EXERCISE AIM:
Locate "The height and" in the records below, then copy its line and every following line exactly, without the pictures.

********************

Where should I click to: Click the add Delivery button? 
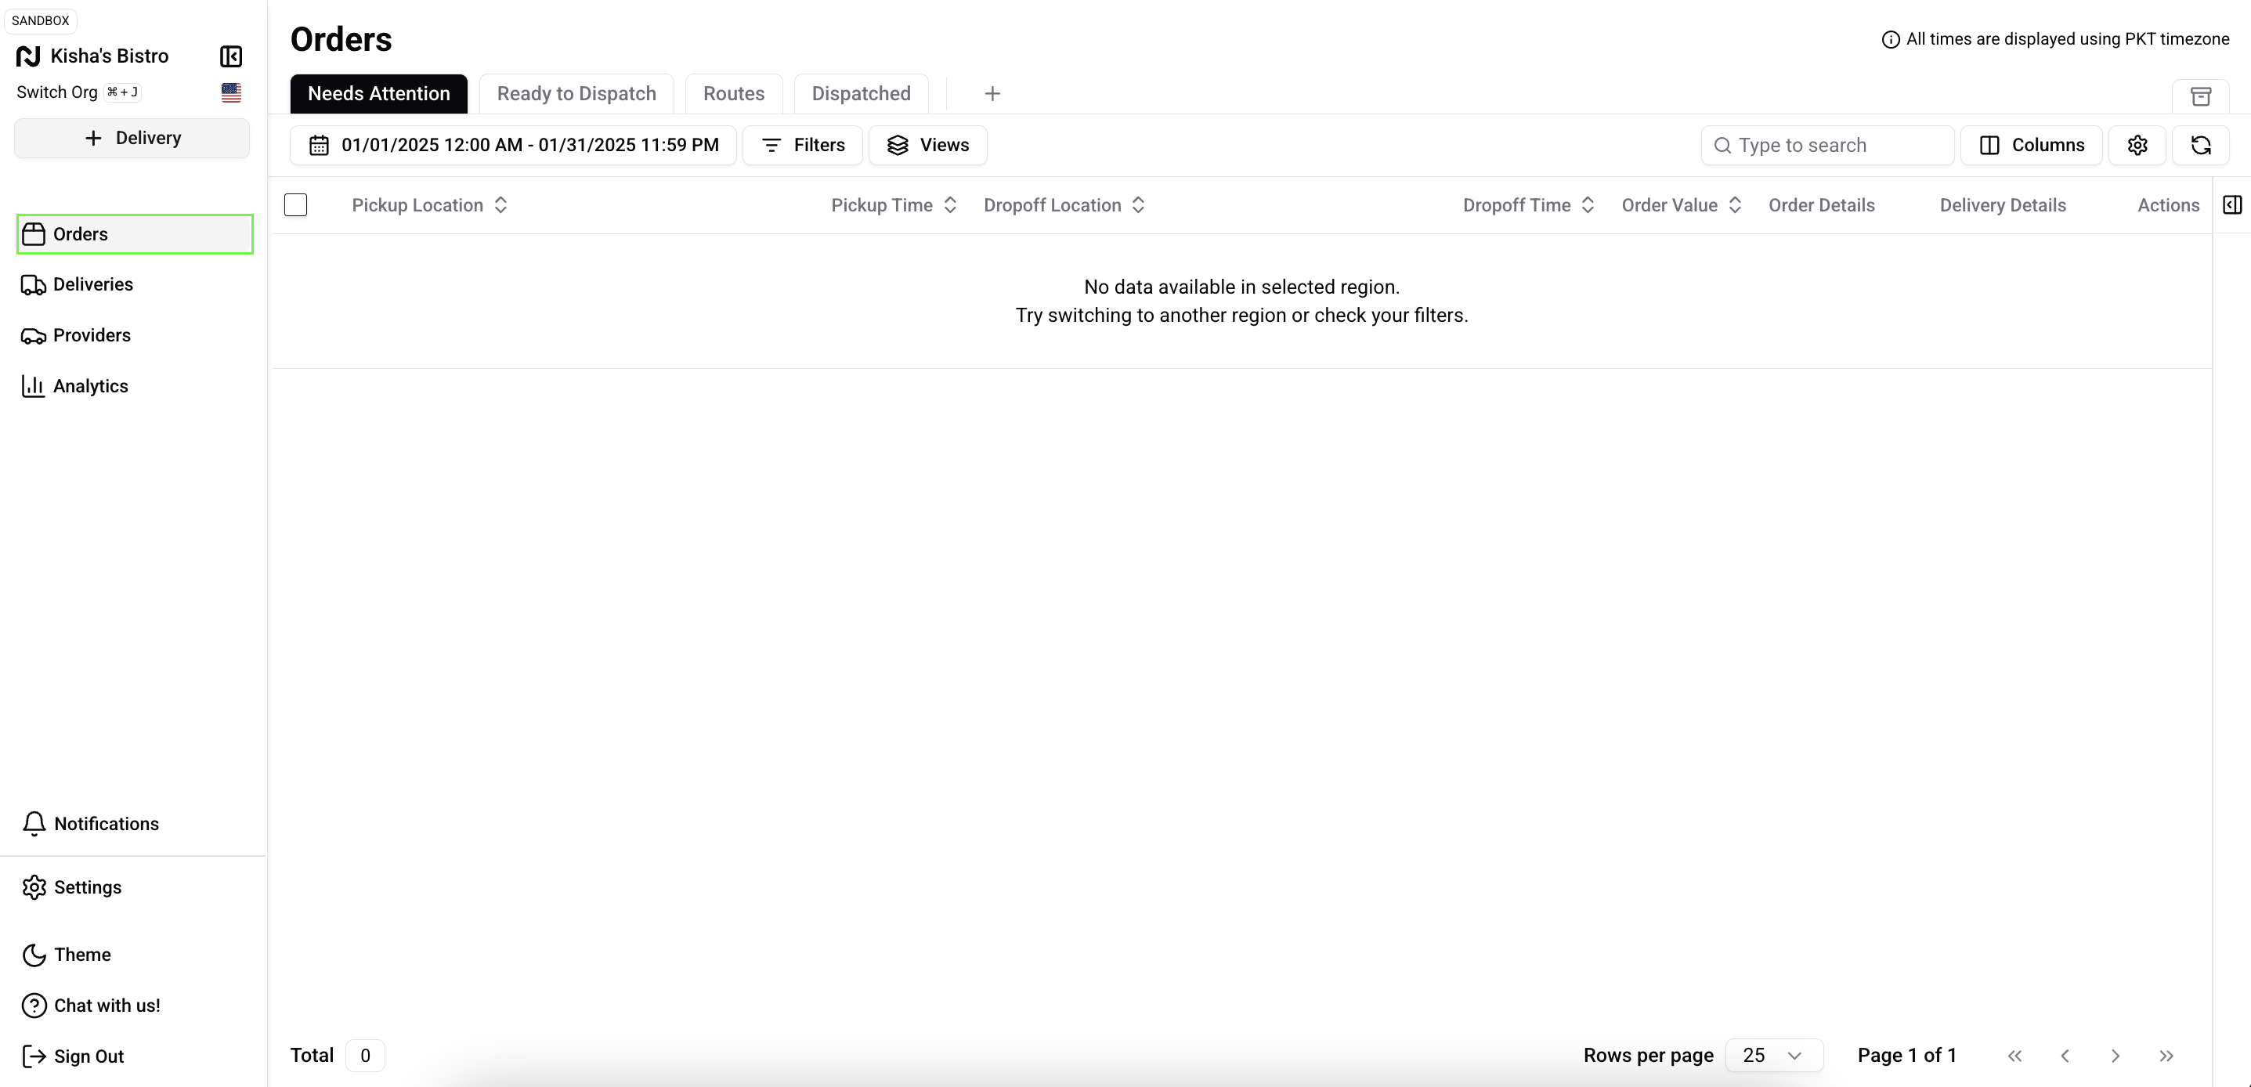coord(132,138)
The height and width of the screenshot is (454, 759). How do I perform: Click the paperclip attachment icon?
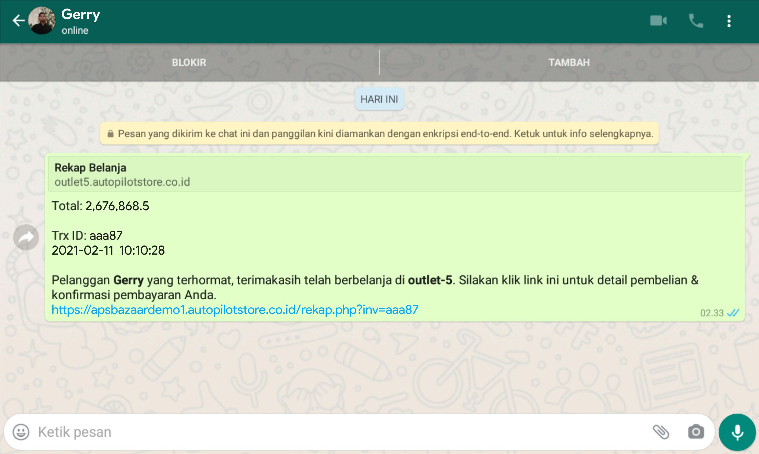tap(661, 432)
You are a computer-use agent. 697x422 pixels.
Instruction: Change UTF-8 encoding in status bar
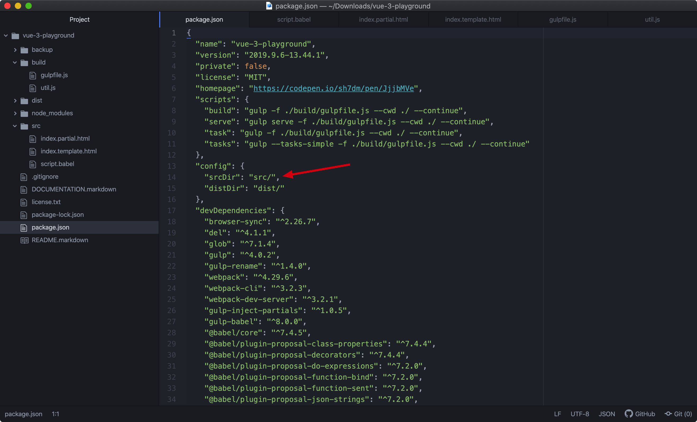[x=579, y=414]
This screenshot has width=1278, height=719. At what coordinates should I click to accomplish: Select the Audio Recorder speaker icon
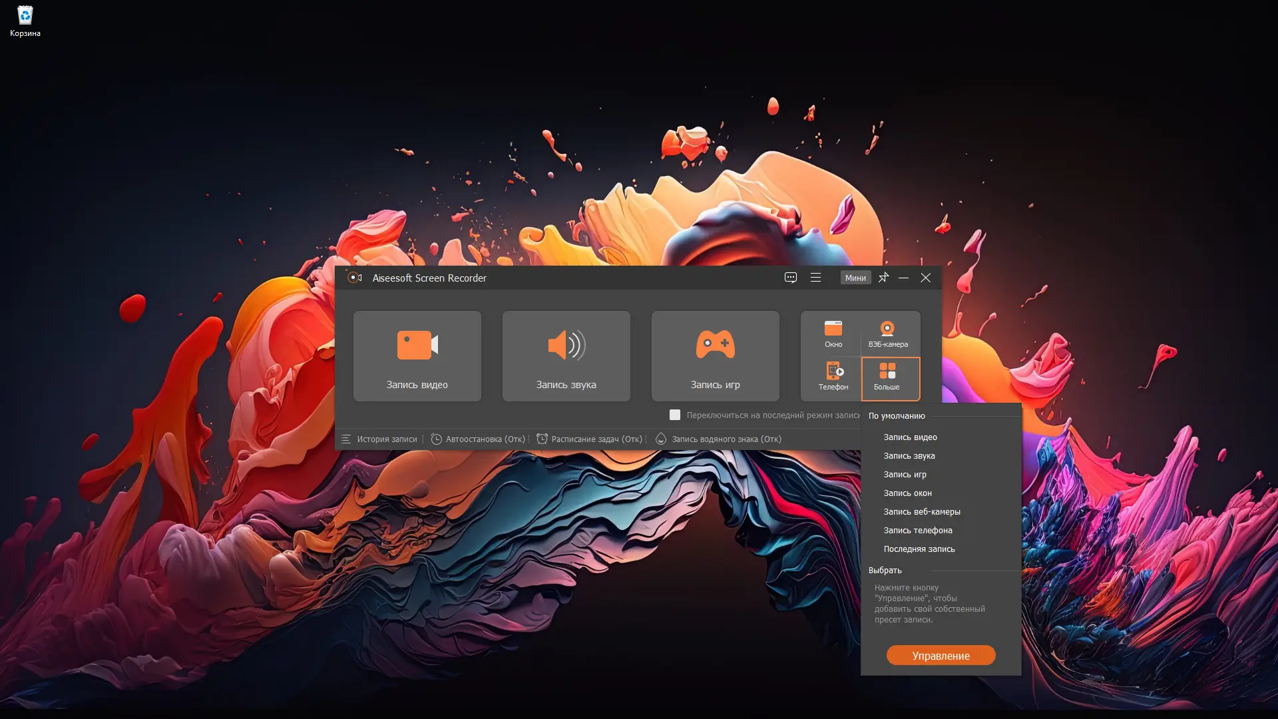pyautogui.click(x=566, y=346)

********************

OUTPUT OF THE TASK:
The height and width of the screenshot is (454, 759). How do I perform: Click the paperclip attachment icon?
tap(661, 432)
You are a computer-use agent. 697x422 pixels.
Instruction: Change UTF-8 encoding in status bar
[x=579, y=414]
This screenshot has width=1278, height=719. At what coordinates should I click to accomplish: Select the Audio Recorder speaker icon
pyautogui.click(x=566, y=346)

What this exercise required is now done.